3. Keeping humans in control
While AI suggests the wording of gap comments, auditors can edit, refine, or rewrite them entirely. Features like “revert” and “compare with AI suggestion” ensure experts remain the final decision-makers.

By designing these layers of transparency and control, we turned what could feel like a faceless machine into a partner auditors can rely on.

The bigger picture

This approach is not unique to insurance auditing. Think about Grammarly: it built trust by showing writers exactly why it suggested a change, leaving the choice in their hands.

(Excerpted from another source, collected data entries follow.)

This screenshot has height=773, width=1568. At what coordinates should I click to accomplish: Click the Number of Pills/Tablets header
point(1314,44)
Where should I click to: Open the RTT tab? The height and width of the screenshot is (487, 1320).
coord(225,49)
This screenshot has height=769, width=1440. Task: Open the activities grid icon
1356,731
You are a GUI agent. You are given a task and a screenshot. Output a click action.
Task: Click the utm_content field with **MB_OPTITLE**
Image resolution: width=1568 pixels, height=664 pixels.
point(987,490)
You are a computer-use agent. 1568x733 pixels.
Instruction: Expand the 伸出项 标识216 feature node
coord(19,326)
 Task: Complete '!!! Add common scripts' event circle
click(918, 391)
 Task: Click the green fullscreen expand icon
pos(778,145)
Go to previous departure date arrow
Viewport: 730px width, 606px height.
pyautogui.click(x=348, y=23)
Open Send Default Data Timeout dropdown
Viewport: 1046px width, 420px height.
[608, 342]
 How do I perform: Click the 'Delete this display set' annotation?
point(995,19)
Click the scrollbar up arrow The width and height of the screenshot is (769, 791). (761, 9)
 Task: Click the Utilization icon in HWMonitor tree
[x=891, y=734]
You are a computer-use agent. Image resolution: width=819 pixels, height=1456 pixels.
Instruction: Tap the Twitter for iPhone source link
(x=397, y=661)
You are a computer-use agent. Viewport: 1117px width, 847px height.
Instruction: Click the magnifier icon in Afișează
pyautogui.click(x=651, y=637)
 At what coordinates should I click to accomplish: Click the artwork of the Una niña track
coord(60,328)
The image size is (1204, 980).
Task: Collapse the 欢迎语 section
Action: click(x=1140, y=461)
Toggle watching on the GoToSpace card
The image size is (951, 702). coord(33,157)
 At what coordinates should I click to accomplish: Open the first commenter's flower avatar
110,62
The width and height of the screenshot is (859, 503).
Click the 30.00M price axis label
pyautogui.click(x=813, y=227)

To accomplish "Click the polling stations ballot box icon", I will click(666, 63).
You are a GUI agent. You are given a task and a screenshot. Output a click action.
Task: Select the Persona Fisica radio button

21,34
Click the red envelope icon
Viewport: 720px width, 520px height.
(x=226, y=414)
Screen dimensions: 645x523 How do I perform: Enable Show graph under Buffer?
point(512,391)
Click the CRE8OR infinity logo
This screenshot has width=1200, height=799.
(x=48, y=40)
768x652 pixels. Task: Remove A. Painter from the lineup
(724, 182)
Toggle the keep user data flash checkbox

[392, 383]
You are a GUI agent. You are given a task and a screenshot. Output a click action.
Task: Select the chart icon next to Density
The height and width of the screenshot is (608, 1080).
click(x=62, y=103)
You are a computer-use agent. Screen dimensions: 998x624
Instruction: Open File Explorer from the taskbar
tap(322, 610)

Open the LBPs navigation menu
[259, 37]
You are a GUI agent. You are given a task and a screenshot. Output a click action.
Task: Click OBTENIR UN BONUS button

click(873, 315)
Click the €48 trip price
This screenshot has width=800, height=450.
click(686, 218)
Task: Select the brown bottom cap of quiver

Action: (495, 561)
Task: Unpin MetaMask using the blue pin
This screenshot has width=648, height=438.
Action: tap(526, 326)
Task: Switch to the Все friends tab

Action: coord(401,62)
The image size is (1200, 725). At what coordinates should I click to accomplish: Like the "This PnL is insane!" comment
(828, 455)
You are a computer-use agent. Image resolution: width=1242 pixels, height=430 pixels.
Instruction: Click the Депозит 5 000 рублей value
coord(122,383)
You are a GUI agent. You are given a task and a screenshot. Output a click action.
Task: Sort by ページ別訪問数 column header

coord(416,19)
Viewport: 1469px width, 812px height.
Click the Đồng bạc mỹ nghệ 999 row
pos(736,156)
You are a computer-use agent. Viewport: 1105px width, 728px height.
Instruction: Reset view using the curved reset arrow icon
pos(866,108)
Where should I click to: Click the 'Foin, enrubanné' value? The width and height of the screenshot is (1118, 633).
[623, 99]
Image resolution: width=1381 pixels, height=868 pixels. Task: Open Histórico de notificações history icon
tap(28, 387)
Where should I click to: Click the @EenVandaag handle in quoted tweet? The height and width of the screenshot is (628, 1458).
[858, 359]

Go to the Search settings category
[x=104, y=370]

The same principle applies here — AI earns trust when it explains itself.

What changes with trust-driven design?

  • Faster verification without sacrificing accuracy
  • Less context-switching and mental fatigue
  • Confidence in both AI results and human oversight

Trust isn’t built overnight, but thoughtful UX design accelerates it.

Takeaways for designing human–AI collaboration

  • Make reasoning visible: Don’t just provide answers — show evidence.
  • Keep users in flow: Minimize switching between tools or screens.
  • Preserve human authority: AI assists, humans decide.
  • Use familiar patterns: Tooltips, highlights, and comparisons make new tech feel approachable.

In the end, the role of design is to make AI less mysterious and more dependable. By doing so, we allow experts to spend less time on tedious checks and more time on the meaningful work that requires their judgment.